Very cool. How did you do the tilt shift? Is this in-camera audio as well?

jim said...


How, how, how did you do the time lapse? It's the one big thing I want my LX3 to do (my tiny Ixus does it!). I'd been hoping for a firmware upgrade to add this, but wait in vain.

I'd love to hear how you did it.

MacLo said...

For time lapse you can use (for MAC) iStopMotion...
For tilt shift.. you can create an automatism in PhotoShop, or make it in every shot...(i dont know a good software)

jim said...

Thanks for that tip.

I've figured out how to string together a load of images to make time lapse (actually, Picasa does it quite nicely).

What I haven't figured is how to get my LX3 to take the string of pics (apart from leaving it on continuous burst, and using a cable release & adapter to hold the shutter down).

The problem with this approach is that for slower moving objects (like a flower opening), you'd probably want to take a frame every few seconds, rather than one or two frames a second. The only solution I can see here is to discard a proportion of the pictures - not very neat solution and one that's limited by SD card capacity.

Which I guess is why so many people have been attaching electric servos and other devices to their LX3s to operate the shutter release.

If anyone at Panasonic is listening....timelapse features would be a really neat and useful upgrade to the LX3 and your other cameras - far more use than adding yet another scene mode. Canon cameras do it (OK, it's a bit rubbish, but it works - they simply slow down the frame rate in video mode to 1 or 2fps - simple but poor image quality).
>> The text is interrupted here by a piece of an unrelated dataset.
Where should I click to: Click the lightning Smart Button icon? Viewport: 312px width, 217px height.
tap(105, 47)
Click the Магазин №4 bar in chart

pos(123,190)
With the LX3, Panasonic could really improve on this by allowing variable frame rates in HD video mode or (better still) a timelapse function for normal pics - essentially a variable time between frames in burst mode that could be started and stopped by pressing the shutter release.

If only the camera firmware was open source.....I'm sure someone clever could write an app for this!

If anyone's got an elegant solution to this, I'd love to hear about it. These timelapse videos are fantastic.

Adam Scott said...

Agreed. I'd be incredibly interested in a time lapse feature for the LX3. If anyone has any suggestions please shout out. Whoever did this video clearly found a way.

jim said...

I just found another mechanical solution, this time as a kit:-

This looks like a solution for those of us with limited time / mechanical aptitude.

BTW, I have been in touch with the people that make the Draganflyer (featured before on this blog and at http://www.draganfly.com/). Their helicopters can be equipped with an LX3 with remote electronic control of both shutter and zoom.

They have told me that to do this they have to make internal (hardware) modifications to the LX3.

So it looks like we're stuck with mechanical solutions unless Panasonic see the light and upgrade the firmware.

D4yw41k3r said...

Please explain to me: What makes the spectator think this is looking like a LEGO scene? I couldn't figure it out - I just was able to agree ;-)

So WTH have I to do with my LX3 to get a picture like this?

Workshop/HowTo-URL? Anyone?

Mike said...

"What makes the spectator think this is looking like a LEGO scene? I couldn't figure it out - I just was able to agree ;-)"

I think it's the tilt shift effect, slightly saturated colors and the stop motion that you commonly see in animated lego videos.

Josh said...

Does this use burst shooting mode?

royger said...

Did you add the vignetting in the post-processing, or it comes from the raw photos?